In the final chapter of this section, you will combine extraction, transformation, and loading into a single end-to-end pipeline function.

24.11 Exercises

Run the countries upsert a second time without modifying any data. Verify that the row count in countries_etl does not change.
Modify the countries upsert to use the conditional WHERE IS DISTINCT FROM clause so that only rows with changed values are updated. Test it by changing one country’s capital in the DataFrame and re-running.
Write a query using pl.read_database() that returns the top 5 countries by population for each year from 2018 to 2022. Hint: use a window function (RANK() OVER (PARTITION BY year ORDER BY population DESC)).

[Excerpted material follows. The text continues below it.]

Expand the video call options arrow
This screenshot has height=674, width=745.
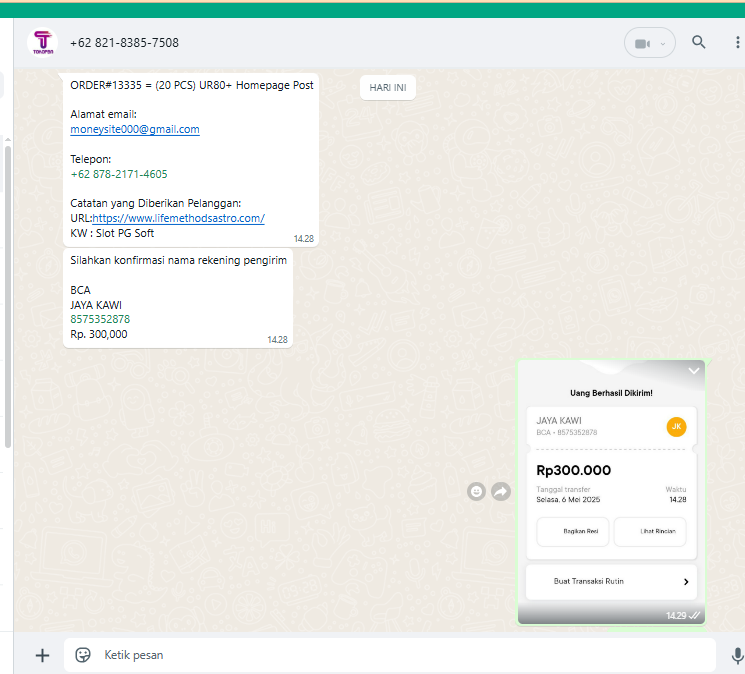pyautogui.click(x=663, y=44)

The write_database(if_table_exists="replace") approach creates a staging table. Extend the pattern so that after loading the staging table, you run an upsert from the staging table into the production table using INSERT INTO ... SELECT ... ON CONFLICT DO UPDATE. This is called a staging table upsert and is common when the source is a file drop rather than a live API.
Modify the batch upsert helper to log the batch number and row count for each batch using Python’s logging module at the INFO level.